Jamie goes on, sotto voce: “Big dude in the coat’s named Monte. He went to high school here with Dave. Played football together. You imagine those dudes playing football? Shit, I should’ve lived in a small town. I’d have been fuckin’ all-state. Definitely wouldn’t have gotten cut in eighth grade. After they graduated, Dave moved away, went to law school. Monte stayed around here.
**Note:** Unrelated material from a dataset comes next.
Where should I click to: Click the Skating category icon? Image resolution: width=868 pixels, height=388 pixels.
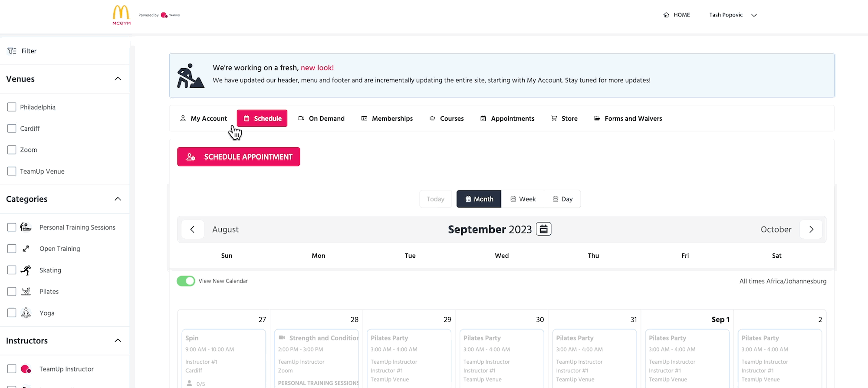[26, 270]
This is his grandpa’s house.”

“Where’s Monte’s grandpa?”

Jamie makes a kind of bug-eyed face that makes me think either Monte’s grandfather has gone crazy and is in an asylum or that Monte and Dave have choked him to death.

“Monte got popped on a possession couple of years ago. Dave got him off and they been workin’ together ever since.” Jamie nods toward the kitchen. “Asshole on the cell phone? Monte’s brother, Chet. Real prick. Leeches off Monte, stupid motherfucker. Me ’n

him are gonna go one day. And I can’t wait, yo. I’m gonna lay that punk-ass bitch out.”
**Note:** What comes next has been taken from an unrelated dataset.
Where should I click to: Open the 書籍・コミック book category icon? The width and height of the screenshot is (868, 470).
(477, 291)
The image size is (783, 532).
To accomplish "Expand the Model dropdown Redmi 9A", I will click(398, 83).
Even though this sounds like empty bluster coming from Jamie, I contemplate giving him my effective four-point nonviolence lecture, a version of which I delivered to Franklin earlier (…(1) Except in rare cases of self-defense involving hand grenades, violence is always wrong, even against stupid motherfucker punk-ass bitches…)

Jamie looks around the living room. “So…you’re like a businessman and a writer?”

“I covered business for the newspaper for eighteen years.”

“And you write what, poems and shit?”

“Mostly shit.”

“So how’d you get into that? You get, like…a degree in it?”

I’ve been sitting next to Jamie on the couch, but now I turn to face him-gaunt cheeks, straight, dyed-black hair, a stud through his nose and another through his lip and that tattoo wrapping partway up his neck, and at the top, a pair of downturned eyes. My drug dealer sidekick is like any kid venturing a tentative question. He blushes.

I can’t help smiling. “You want to be a writer, Jamie?”

He chews his lip nervously and looks down-unsure if my smile means I’m making fun of him. He’s embarrassed to aspire to something as low-rent as being a writer.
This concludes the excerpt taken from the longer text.